You know, all the bigger companies work hard in their advertising to get you to identify with their product. You can choose from a Progressive devotee in a weird white room, a charming gecko with a cockney accent, or a deep voiced man who assures you that you're in good hands. Before you've ever contacted any of these companies you've already built a relationship with their spokesperson (er, reptile.) You like them. They make you laugh or they make you trust them to the point where you don't want to let them down.

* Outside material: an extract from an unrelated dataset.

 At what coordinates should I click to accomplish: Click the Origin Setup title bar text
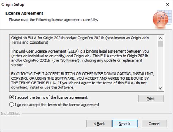13,4
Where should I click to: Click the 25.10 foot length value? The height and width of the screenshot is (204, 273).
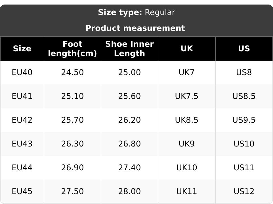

But sometimes reality is a far cry from advertising. Two of the companies I called apparently have robots to man their customer service phones. These robots spoke in monotones, clearly reading from scripts. They asked me about my vehicles, and then gave me the prices they offered. There was no attempt to actually sell me a policy. They didn't seem to make that connection. They simply gave me the information I asked for as if they were a 411 operator. When their prices were higher than what I'm currently paying, they didn't attempt to explain why their company was a better deal in other ways. (I'm not saying that kind of thing would have sold me, but they should at least make the attempt, shouldn't they?)
The third company I called was at least friendly as we went through my information. She chatted with me and actually made a somewhat painful experience almost pleasant. At least it was pleasant right up until she quoted me a price that was twice as much as what I'm paying now. Seriously. Twice as much.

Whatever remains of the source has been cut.